ACTIVITY LIST:
A - In the commentary on public health messaging below, condense the paragraph beginning "Lately, we have paid too much attention" into a shorter version that keeps its main facts.
B - List every health condition named in the San Francisco beverage warning quoted in the commentary on public health messaging below.

EXCERPT PROVIDED:

-----

By Dr. Roger A. Clemens.
There’s a reason we teach our children the fable of the Boy Who Cried Wolf. If we use our voices to broadcast nonsense or empty claims, we run the danger of people tuning us out – and not being heard when we have something important and meaningful to share. Today, our culture is filled with so much chatter that it can be hard to tell what to take seriously and when we need to take action.
Nowhere is this truer than in the public health arena. Numerous voices, all speaking out of concern for the public’s wellbeing, have filled the echo chamber with so much information that it can be tough to sort out what the truth is. In fact, it makes you want to plug your ears.
The voices of medical professionals should have the highest volume in the public health debate. And, as a doctor of public health and a nutrition/biochemistry researcher, I choose to use my voice to redirect the conversation towards health policies that will actually have a positive impact on the lives of Californians.
Lately, we have paid too much attention to loud voices promoting policies that will not bring about real change or help Californians live healthier lives. The latest example is San Francisco’s beverage warning labels, which by law now require warnings on billboards for beverages that contain “added” sugars. The signage will now have to read “WARNING: Drinking beverages with added sugar(s) contributes to obesity, diabetes, and tooth decay. This is a message from the City and County of San Francisco.” This follows the City of Berkeley’s adoption of a tax on sugar-sweetened beverages, which is yet another instance where community leaders adopted bad public policy that distracts from the real culprits behind disease. By using their voices on such fragmentary approaches, legislators are merely contributing to the never-ending noise.

-----

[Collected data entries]
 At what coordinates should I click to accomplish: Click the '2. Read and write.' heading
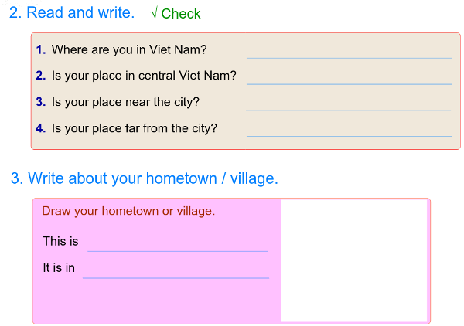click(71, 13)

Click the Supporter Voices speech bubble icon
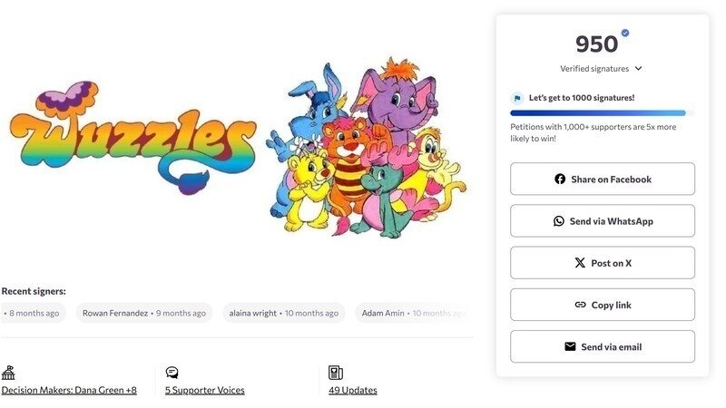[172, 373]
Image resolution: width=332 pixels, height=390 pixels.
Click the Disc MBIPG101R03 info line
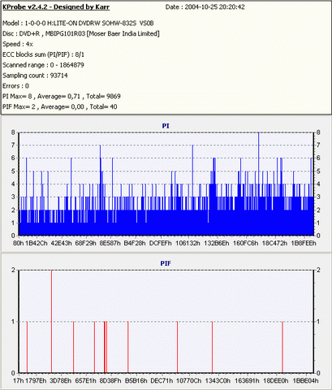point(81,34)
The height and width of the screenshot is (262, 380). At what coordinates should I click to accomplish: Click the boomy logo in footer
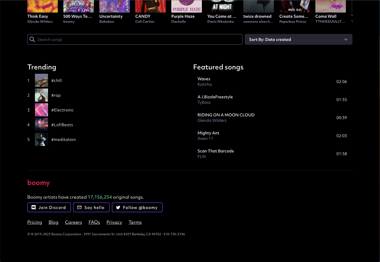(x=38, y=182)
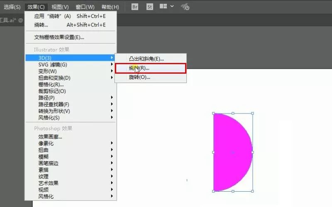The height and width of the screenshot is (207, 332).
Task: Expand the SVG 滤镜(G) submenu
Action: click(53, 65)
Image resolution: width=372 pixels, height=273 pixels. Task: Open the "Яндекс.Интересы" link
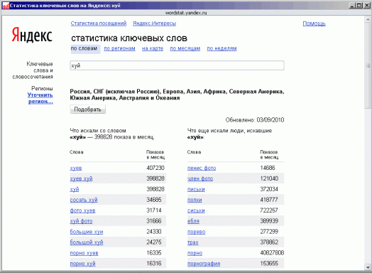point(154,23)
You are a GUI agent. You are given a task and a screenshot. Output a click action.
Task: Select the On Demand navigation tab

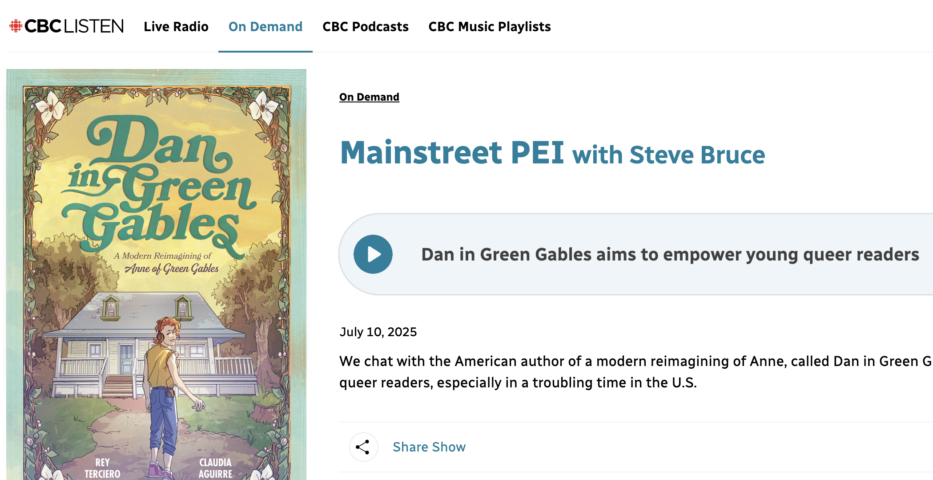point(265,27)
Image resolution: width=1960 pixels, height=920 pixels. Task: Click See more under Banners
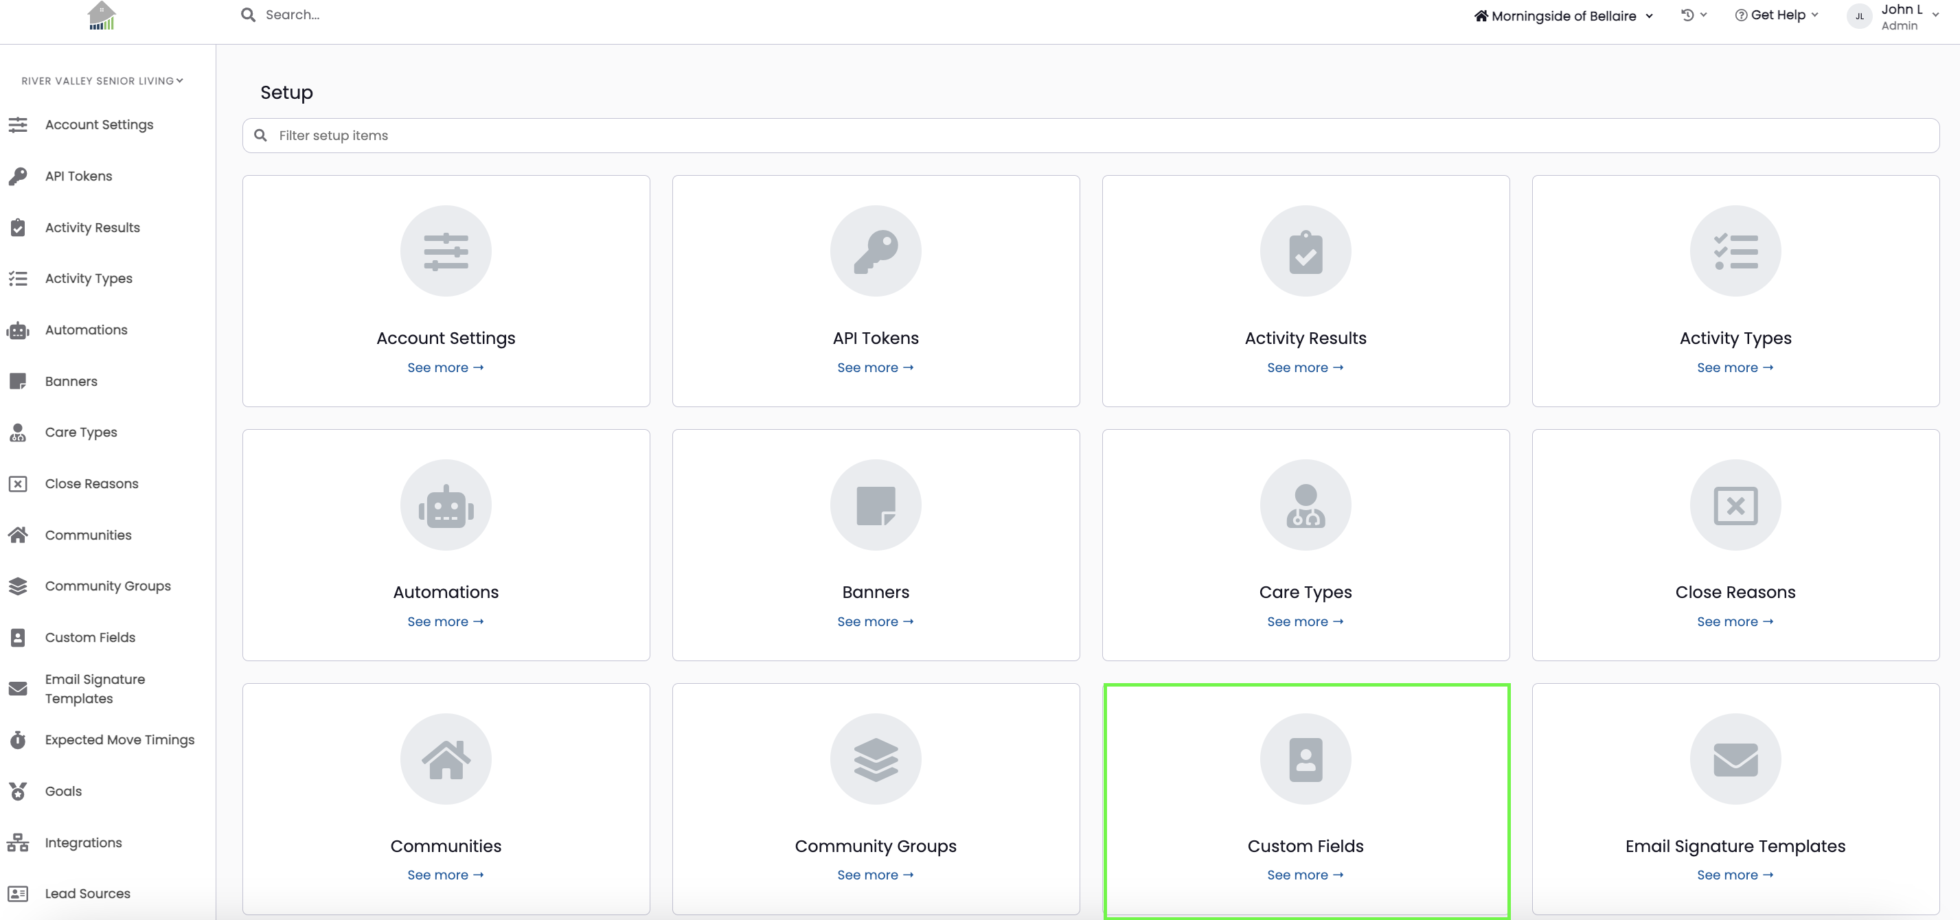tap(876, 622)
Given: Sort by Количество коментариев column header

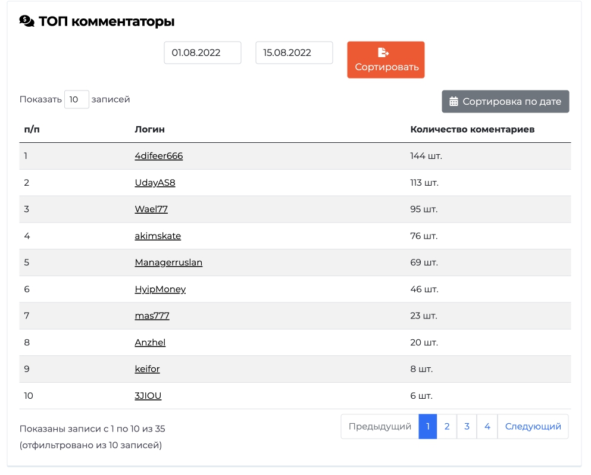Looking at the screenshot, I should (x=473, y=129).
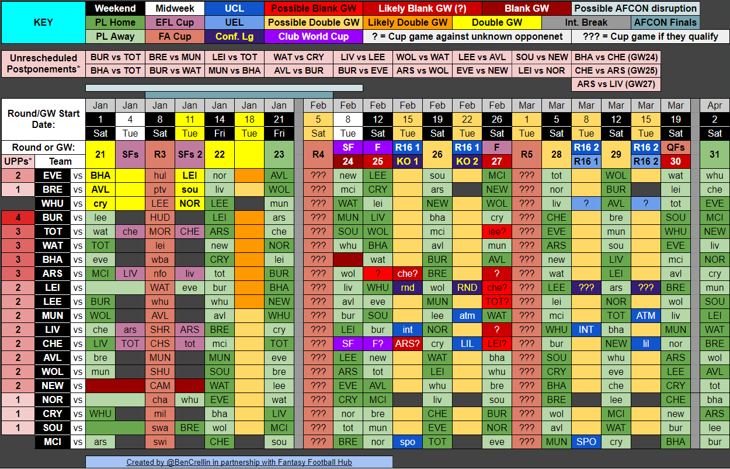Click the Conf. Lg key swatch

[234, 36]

-----

ANSWER SECTION:
A - Too much attention has gone to loud voices backing policies that won't help Californians live healthier lives. One example is San Francisco's law requiring billboard warnings for beverages with added sugars, stating that such drinks contribute to obesity, diabetes, and tooth decay. It follows Berkeley's tax on sugar-sweetened beverages, another bad policy that distracts from the real causes of disease. These fragmentary approaches only add to the noise.

B -
- obesity
- diabetes
- tooth decay